In a 2007 paper, [computer scientist Alessandro] Vespignani's team modelled the spread of influenza pandemics of varying severities in 3100 urban centres in 220 countries. They also looked at the effectiveness of countermeasures including vaccination, administration of antiviral drugs such as Tamiflu, and travel restrictions.
A Draconian 10-fold reduction in airline travel would delay a pandemic by only a few weeks and have no effect on its overall health impact, Vespignani's team concluded. Other measures—particularly widespread administration of antiviral drugs—proved far more effective at limiting the spread of hypothetical pandemics.
A 2006 study led by Ben Cooper at the Health Protection Agency in London, UK, suggests that travel limitations would have to be implemented extremely early in a pandemic, when just a handful of people in a city are infected, to dramatically slow the spread. And even with a dramatic 99.9 per cent drop in airline traffic, most cities will eventually succumb to an influenza pandemic, Cooper's models indicate.

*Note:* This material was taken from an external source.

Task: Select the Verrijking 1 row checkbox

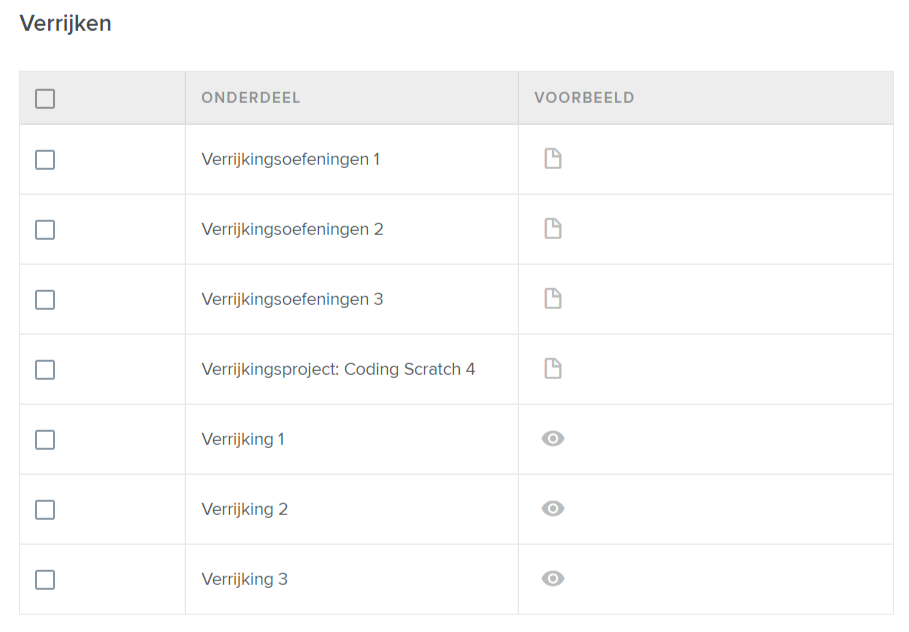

According to the researchers, such restrictions aren't just ineffective. They're harmful:
Modellers have also attempted to measure the economic cost of widespread travel bans in response to pandemic flu. In 2007, a team led by Joshua Epstein of the Brookings Institution in New York estimated that a 95 per cent reduction in air travel in the US could cost about $100 billion per year, or a little less than 1 per cent of the US gross national product.